Hermann Bellinghausen

La ventana alta

De limpiavidrios uno ve de todo. Uno repasa las ventanas de los edificios. En los pisos altos nadie cierra las cortinas, y menos si se trata de una negociación o de oficinas, que ni tienen. Creen que nadie mira adentro.

Es un trabajo arriesgado. Hay días que paso seis-ocho horas colgado como a 20 mil metros de altura en el andamio, a veces con colega, a veces nomás el morral del almuerzo y los utensilios: cubetas, trapeador de hule, jabón, aspersor, jerga, ya sabe.
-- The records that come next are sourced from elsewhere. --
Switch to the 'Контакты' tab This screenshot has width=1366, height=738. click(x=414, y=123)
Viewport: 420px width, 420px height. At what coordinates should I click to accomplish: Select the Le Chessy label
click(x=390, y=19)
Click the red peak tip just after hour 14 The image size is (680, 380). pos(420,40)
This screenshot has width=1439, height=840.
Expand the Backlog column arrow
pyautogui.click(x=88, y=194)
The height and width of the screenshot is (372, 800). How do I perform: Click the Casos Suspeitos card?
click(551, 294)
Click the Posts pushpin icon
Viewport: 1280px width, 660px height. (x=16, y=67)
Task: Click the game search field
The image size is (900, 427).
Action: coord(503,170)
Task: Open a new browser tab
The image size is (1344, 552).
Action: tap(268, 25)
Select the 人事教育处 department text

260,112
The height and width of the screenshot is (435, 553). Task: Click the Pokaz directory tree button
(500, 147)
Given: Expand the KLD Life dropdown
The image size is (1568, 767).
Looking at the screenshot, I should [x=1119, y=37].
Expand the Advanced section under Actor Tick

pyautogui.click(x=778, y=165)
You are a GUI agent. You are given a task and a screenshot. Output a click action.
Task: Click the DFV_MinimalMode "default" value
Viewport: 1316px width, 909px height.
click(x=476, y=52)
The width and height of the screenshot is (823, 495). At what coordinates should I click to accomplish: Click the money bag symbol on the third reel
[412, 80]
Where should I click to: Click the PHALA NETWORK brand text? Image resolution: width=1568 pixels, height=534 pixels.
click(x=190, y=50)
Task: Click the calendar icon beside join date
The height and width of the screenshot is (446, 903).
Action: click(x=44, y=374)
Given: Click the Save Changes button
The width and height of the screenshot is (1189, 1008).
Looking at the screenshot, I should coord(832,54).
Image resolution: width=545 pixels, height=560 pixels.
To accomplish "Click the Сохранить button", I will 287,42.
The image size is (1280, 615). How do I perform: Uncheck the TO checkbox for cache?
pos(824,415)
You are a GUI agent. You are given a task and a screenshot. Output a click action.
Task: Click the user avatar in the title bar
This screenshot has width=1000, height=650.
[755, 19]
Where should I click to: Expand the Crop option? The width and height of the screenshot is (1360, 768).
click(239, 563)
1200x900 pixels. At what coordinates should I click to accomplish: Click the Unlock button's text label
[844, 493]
Colgado de dos mecates desde la azotea. También he visto mucha azotea. Soy especialista en azoteas, pero esa es otra cuestión.

La compañía donde trabajo tiene muchos contratos grandes, así que nos tocan condominios de lujo, rascacielos, bancos y oficinas de gobierno. Pura canela. También edificios regulares, como el suyo.

Así como me ve, no soy tan de a tiro ignorante. Sé que los cuadrotes que cuelgan en las salas y las oficinas valen dinero. A veces mucho. Luego son monotes bien feos, o puros manchones, pero fui aprendiendo. Uno que me gusta, y de ese hay mucho, es que el Tamayo, me dijeron que es bien valioso. Que sus pinturas cuestan más que las casas donde las cuelgan. Ha de ser. El mundo de los ricos es medio raro.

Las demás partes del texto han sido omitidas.